Ein Jahr nach dem 100. Geburtstag wurde das Kriminalgericht nun schön herausgeputzt. Die düstere grau-schwarze Patina von etlichen Jahrzehnten der Umweltverschmutzung wurde entfernt, und die warmen Gelbtöne des Sandsteins können wieder strahlen. So wirkt die monumentale Architektur des Gebäudes mit seinen 60 Meter hohen Türmen und den rund 200 Metern Fassade allein zur Turmstraße fast freundlich, wenn die Sonne auf es scheint.

Kriminalgericht Moabit

Es ist, liest und hört man, mit 16.000 Quadratmetern Grundfläche das größte Gerichtsgebäude Europas. Sicher ist, dass es die größte Staatsanwaltschaft Deutschlands beherbergt und auch das größte Amtsgericht der Republik. Die größte Asservatenkammer Deutschlands findet sich ebenso wie ein Archiv mit vier Millionen Akten unter dem Dach des Gebäudes. Mehr als 1.500 Menschen arbeiten hier und um die 300 Gerichtsverhandlungen finden jeden Tag hier statt.
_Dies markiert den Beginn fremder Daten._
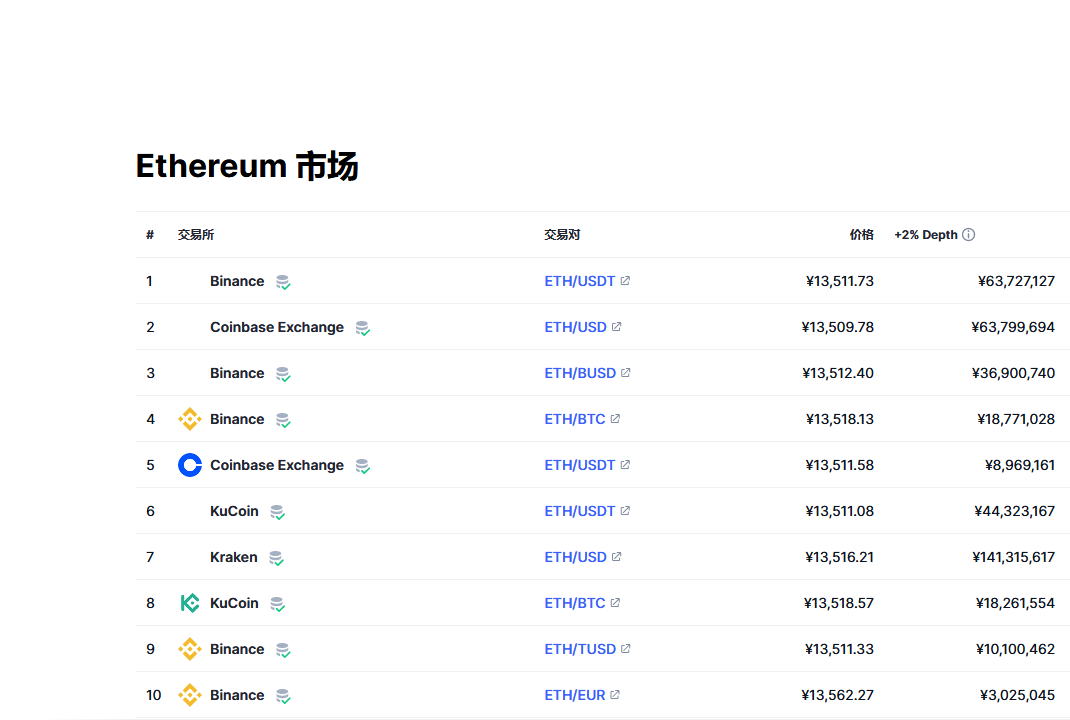Sort the table by the 价格 column header
The height and width of the screenshot is (720, 1070).
point(861,235)
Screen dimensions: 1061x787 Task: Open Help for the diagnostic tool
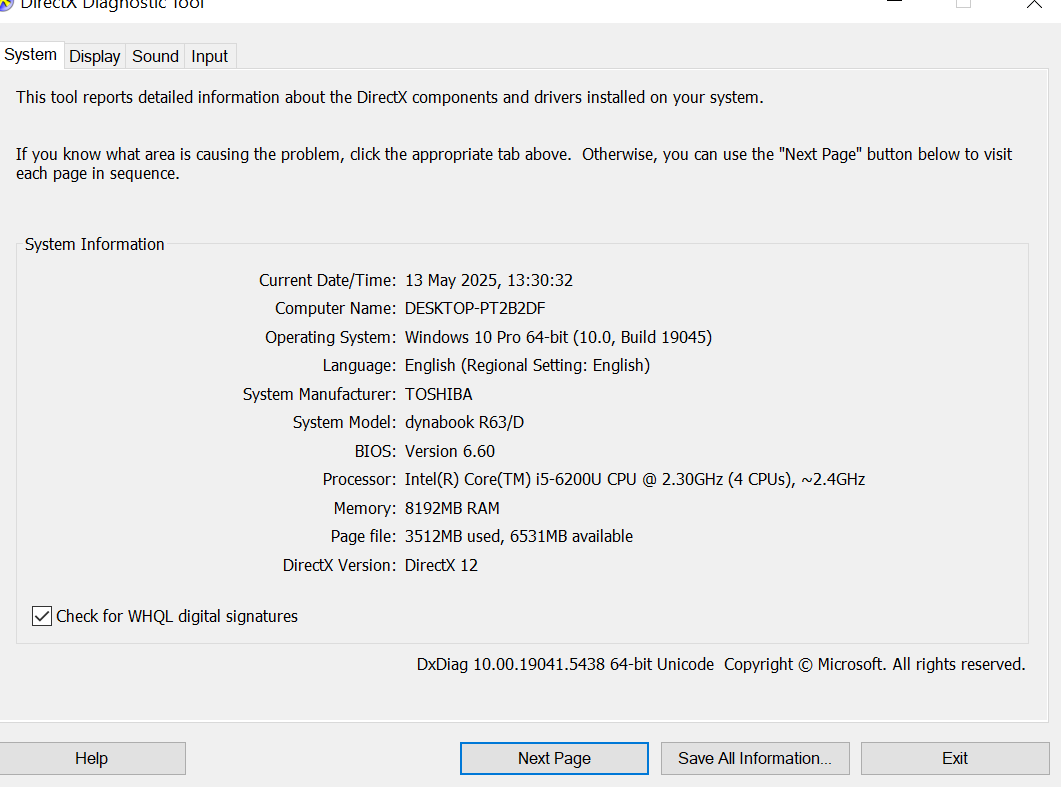(x=92, y=758)
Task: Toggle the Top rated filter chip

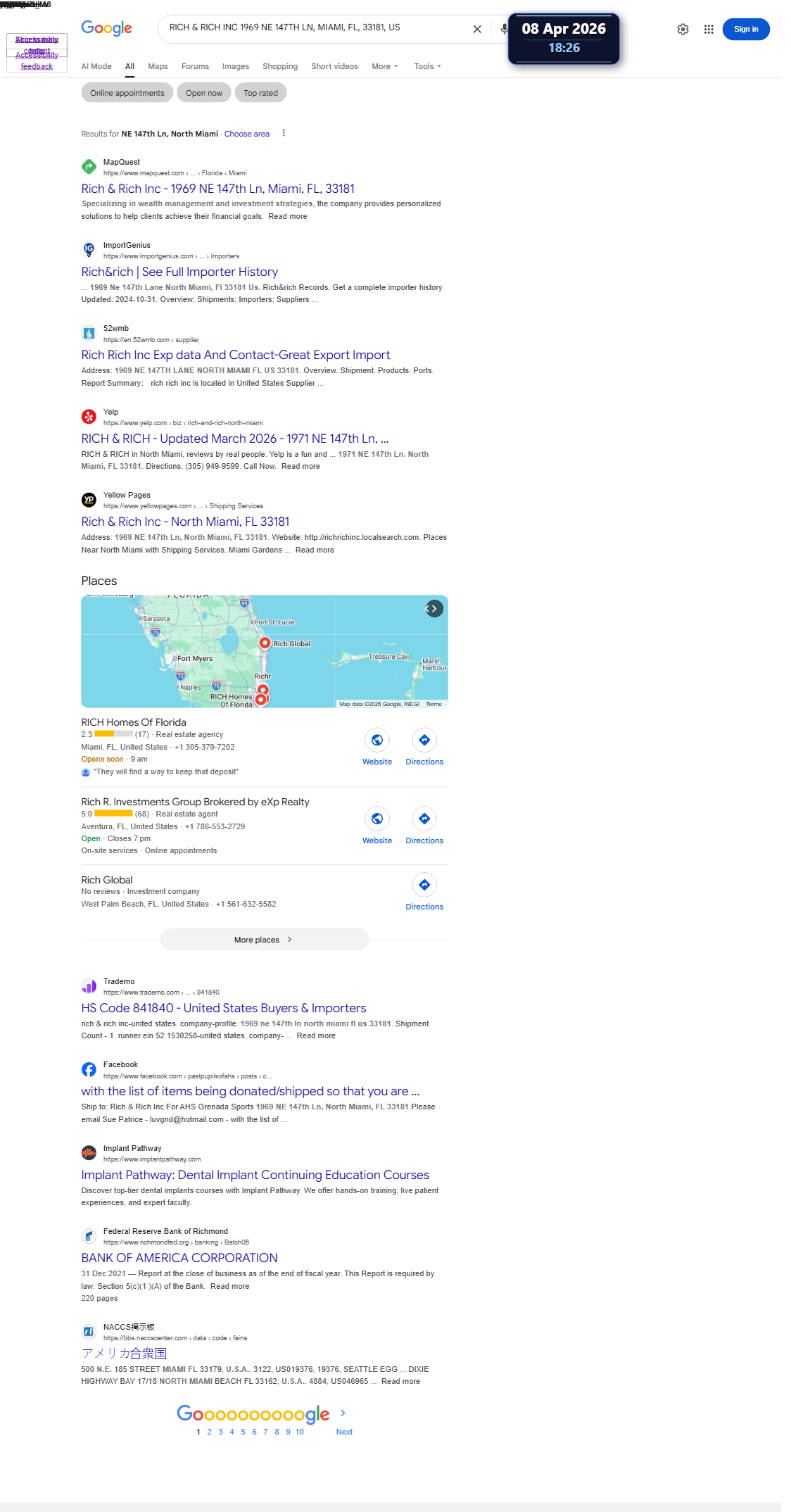Action: (x=260, y=93)
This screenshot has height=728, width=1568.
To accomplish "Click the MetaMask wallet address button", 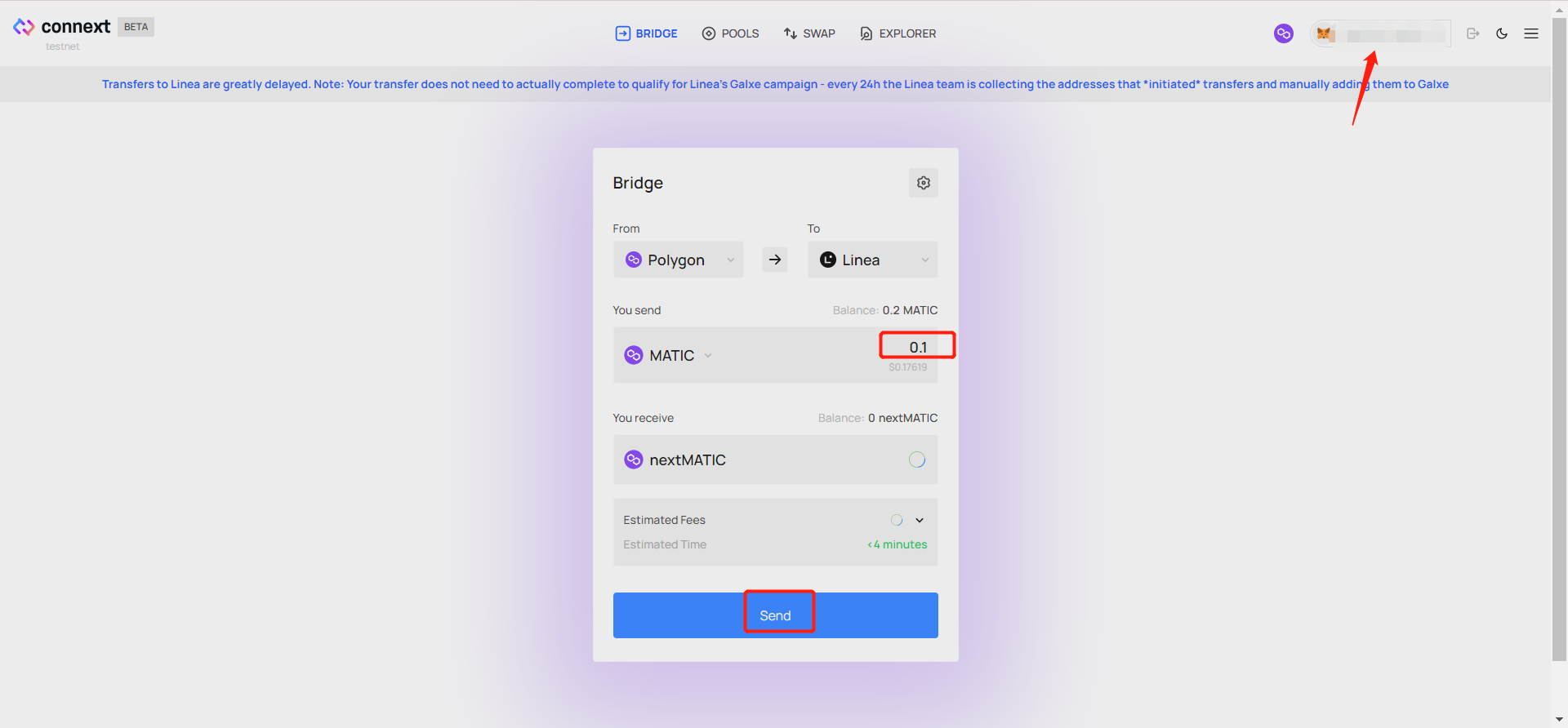I will coord(1380,34).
Es ist eine wahre Justizfabrik, eine Kathedrale des Rechts, ein Moloch, in dessen unendlichen Gängen, Treppen und Gebäudeteilen aus verschiedenen Epochen man sich – auch durch die nicht nachvollziehbare Systematik der Raumnummerierung – leicht verlaufen kann. So wird berichtet, dass einem Zeugen, der sich im Gebäude verirrt hatte und nach mehreren Kilometern Fußmarsch den Verhandlungssaal um mehr als eine halbe Stunde zu spät erreichte, ein saftiges Ordnungsgeld verpasst wurde.

Kriminalgericht

Die Geschichte des Kriminalgerichts spiegelt die gesellschaftliche Entwicklung wider: viele berühmte Prozesse fanden hier statt, so bereits 1906 gegen Wilhelm Voigt alias »Hauptmann von Köpenick«, die Bankräuber Gebrüder Sass aus der Moabiter Birkenstraße, den Schiedsrichter Hoyzer, den Kaufhauserpresser Arno Funke alias Dagobert, Fritz Teufel (»Wenn’s der Wahrheitsfindung dient«), Horst Mahler, Mitglieder der RAF, gegen die Mauerschützen und gegen Erich Honecker und Erich Mielke in Sachen »Regierungskriminalität« der DDR. Während der Nazidiktatur war das Gericht gleichgeschaltet, bewies 1997 andererseits aber im Mykonos-Prozess seine Unabhängigkeit von den politischen Machthabern.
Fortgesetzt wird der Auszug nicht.